Exercise: Every entry must appear in the output exactly as it does here.

Records shown:
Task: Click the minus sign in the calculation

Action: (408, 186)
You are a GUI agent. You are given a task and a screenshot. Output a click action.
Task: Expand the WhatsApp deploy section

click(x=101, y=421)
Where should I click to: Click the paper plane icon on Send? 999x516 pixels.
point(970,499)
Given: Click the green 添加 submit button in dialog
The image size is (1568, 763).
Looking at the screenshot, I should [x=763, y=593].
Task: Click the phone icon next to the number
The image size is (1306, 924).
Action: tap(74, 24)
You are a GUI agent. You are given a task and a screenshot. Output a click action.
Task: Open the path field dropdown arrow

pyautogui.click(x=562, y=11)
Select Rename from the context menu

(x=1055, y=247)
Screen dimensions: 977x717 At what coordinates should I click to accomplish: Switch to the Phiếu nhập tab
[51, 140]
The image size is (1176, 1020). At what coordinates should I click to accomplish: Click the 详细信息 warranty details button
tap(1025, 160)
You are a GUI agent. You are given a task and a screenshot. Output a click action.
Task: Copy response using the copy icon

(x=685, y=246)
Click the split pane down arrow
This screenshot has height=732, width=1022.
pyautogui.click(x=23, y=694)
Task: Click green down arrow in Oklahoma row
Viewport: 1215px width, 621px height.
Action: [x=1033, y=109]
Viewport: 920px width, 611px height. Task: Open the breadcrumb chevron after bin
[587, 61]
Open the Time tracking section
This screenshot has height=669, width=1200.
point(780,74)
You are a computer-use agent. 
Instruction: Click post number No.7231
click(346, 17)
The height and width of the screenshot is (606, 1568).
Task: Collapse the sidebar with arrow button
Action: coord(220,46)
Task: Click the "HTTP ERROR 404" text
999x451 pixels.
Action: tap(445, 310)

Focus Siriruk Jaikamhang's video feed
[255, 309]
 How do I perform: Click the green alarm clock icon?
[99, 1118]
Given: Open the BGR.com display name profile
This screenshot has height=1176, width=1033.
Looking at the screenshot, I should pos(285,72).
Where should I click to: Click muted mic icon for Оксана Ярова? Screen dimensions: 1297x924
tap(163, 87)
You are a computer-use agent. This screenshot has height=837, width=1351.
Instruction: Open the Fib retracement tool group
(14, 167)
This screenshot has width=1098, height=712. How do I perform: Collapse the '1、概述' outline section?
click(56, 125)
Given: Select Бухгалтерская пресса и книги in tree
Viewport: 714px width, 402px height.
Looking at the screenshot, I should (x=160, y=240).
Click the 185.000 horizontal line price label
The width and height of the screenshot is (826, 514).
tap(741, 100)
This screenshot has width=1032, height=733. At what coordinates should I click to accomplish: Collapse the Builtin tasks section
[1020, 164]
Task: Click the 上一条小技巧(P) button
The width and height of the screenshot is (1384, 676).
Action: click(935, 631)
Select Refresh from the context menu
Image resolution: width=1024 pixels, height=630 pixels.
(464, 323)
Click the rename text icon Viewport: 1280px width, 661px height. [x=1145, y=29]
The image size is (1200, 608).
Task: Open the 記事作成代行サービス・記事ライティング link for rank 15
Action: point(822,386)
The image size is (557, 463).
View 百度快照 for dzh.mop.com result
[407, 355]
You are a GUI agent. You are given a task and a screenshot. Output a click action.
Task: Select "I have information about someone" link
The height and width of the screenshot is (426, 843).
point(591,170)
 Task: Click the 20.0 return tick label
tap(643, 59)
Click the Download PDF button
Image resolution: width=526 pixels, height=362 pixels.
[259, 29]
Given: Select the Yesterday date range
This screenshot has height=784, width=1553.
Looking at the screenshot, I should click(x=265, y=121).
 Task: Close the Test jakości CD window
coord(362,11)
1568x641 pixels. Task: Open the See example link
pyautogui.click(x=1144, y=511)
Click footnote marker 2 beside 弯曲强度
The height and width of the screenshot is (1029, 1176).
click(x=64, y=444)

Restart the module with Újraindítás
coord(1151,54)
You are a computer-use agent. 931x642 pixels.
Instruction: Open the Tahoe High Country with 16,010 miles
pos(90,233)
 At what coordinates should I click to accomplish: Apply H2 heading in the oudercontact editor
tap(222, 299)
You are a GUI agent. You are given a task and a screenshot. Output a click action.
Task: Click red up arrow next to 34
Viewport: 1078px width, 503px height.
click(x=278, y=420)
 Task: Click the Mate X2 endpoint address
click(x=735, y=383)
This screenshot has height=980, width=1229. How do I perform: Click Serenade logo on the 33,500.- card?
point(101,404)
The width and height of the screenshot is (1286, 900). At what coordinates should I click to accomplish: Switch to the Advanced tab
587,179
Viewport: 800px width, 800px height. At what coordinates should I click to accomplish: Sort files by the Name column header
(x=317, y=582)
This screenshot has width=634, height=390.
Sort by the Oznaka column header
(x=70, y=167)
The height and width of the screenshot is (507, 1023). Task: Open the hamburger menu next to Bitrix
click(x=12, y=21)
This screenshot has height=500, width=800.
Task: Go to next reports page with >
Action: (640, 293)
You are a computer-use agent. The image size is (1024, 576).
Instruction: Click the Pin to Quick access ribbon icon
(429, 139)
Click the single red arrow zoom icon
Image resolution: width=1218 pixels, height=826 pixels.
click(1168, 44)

Exercise response:
Task: Click the minus sign in the calculation

Action: (408, 186)
You are a GUI agent. You are given a task and a screenshot. Output a click action.
Task: Expand the WhatsApp deploy section

click(x=101, y=421)
Where should I click to: Click the paper plane icon on Send? 999x516 pixels.
point(970,499)
Given: Click the green 添加 submit button in dialog
The image size is (1568, 763).
Looking at the screenshot, I should [x=763, y=593].
Task: Click the phone icon next to the number
The image size is (1306, 924).
Action: tap(74, 24)
You are a GUI agent. You are given a task and a screenshot. Output a click action.
Task: Open the path field dropdown arrow

pyautogui.click(x=562, y=11)
Select Rename from the context menu

(x=1055, y=247)
Screen dimensions: 977x717 At what coordinates should I click to accomplish: Switch to the Phiếu nhập tab
[51, 140]
The image size is (1176, 1020). At what coordinates should I click to accomplish: Click the 详细信息 warranty details button
tap(1025, 160)
You are a GUI agent. You are given a task and a screenshot. Output a click action.
Task: Copy response using the copy icon

(x=685, y=246)
Click the split pane down arrow
This screenshot has height=732, width=1022.
pyautogui.click(x=23, y=694)
Task: Click green down arrow in Oklahoma row
Viewport: 1215px width, 621px height.
Action: [x=1033, y=109]
Viewport: 920px width, 611px height. Task: Open the breadcrumb chevron after bin
[587, 61]
Open the Time tracking section
This screenshot has height=669, width=1200.
point(780,74)
You are a computer-use agent. 
Instruction: Click post number No.7231
click(346, 17)
The height and width of the screenshot is (606, 1568).
Task: Collapse the sidebar with arrow button
Action: coord(220,46)
Task: Click the "HTTP ERROR 404" text
999x451 pixels.
Action: tap(445, 310)

Focus Siriruk Jaikamhang's video feed
[255, 309]
 How do I perform: Click the green alarm clock icon?
[99, 1118]
Given: Open the BGR.com display name profile
This screenshot has height=1176, width=1033.
Looking at the screenshot, I should pos(285,72).
Where should I click to: Click muted mic icon for Оксана Ярова? Screen dimensions: 1297x924
tap(163, 87)
You are a computer-use agent. This screenshot has height=837, width=1351.
Instruction: Open the Fib retracement tool group
(14, 167)
This screenshot has width=1098, height=712. How do I perform: Collapse the '1、概述' outline section?
click(56, 125)
Given: Select Бухгалтерская пресса и книги in tree
Viewport: 714px width, 402px height.
Looking at the screenshot, I should (x=160, y=240).
Click the 185.000 horizontal line price label
The width and height of the screenshot is (826, 514).
tap(741, 100)
This screenshot has width=1032, height=733. At what coordinates should I click to accomplish: Collapse the Builtin tasks section
[1020, 164]
Task: Click the 上一条小技巧(P) button
The width and height of the screenshot is (1384, 676).
Action: click(935, 631)
Select Refresh from the context menu
Image resolution: width=1024 pixels, height=630 pixels.
(464, 323)
Click the rename text icon Viewport: 1280px width, 661px height. [x=1145, y=29]
The image size is (1200, 608).
Task: Open the 記事作成代行サービス・記事ライティング link for rank 15
Action: point(822,386)
The image size is (557, 463).
View 百度快照 for dzh.mop.com result
[407, 355]
You are a GUI agent. You are given a task and a screenshot. Output a click action.
Task: Select "I have information about someone" link
The height and width of the screenshot is (426, 843).
point(591,170)
 Task: Click the 20.0 return tick label
tap(643, 59)
Click the Download PDF button
Image resolution: width=526 pixels, height=362 pixels.
[259, 29]
Given: Select the Yesterday date range
This screenshot has height=784, width=1553.
Looking at the screenshot, I should click(x=265, y=121).
 Task: Close the Test jakości CD window
coord(362,11)
1568x641 pixels. Task: Open the See example link
pyautogui.click(x=1144, y=511)
Click footnote marker 2 beside 弯曲强度
The height and width of the screenshot is (1029, 1176).
click(x=64, y=444)

Restart the module with Újraindítás
coord(1151,54)
You are a computer-use agent. 931x642 pixels.
Instruction: Open the Tahoe High Country with 16,010 miles
pos(90,233)
 At what coordinates should I click to accomplish: Apply H2 heading in the oudercontact editor
tap(222, 299)
You are a GUI agent. You are given a task and a screenshot. Output a click action.
Task: Click red up arrow next to 34
Viewport: 1078px width, 503px height.
click(x=278, y=420)
 Task: Click the Mate X2 endpoint address
click(x=735, y=383)
This screenshot has height=980, width=1229. How do I perform: Click Serenade logo on the 33,500.- card?
point(101,404)
The width and height of the screenshot is (1286, 900). At what coordinates should I click to accomplish: Switch to the Advanced tab
587,179
Viewport: 800px width, 800px height. At what coordinates should I click to accomplish: Sort files by the Name column header
(x=317, y=582)
This screenshot has width=634, height=390.
Sort by the Oznaka column header
(x=70, y=167)
The height and width of the screenshot is (507, 1023). Task: Open the hamburger menu next to Bitrix
click(x=12, y=21)
This screenshot has height=500, width=800.
Task: Go to next reports page with >
Action: (640, 293)
You are a computer-use agent. The image size is (1024, 576).
Instruction: Click the Pin to Quick access ribbon icon
(429, 139)
Click the single red arrow zoom icon
Image resolution: width=1218 pixels, height=826 pixels.
click(1168, 44)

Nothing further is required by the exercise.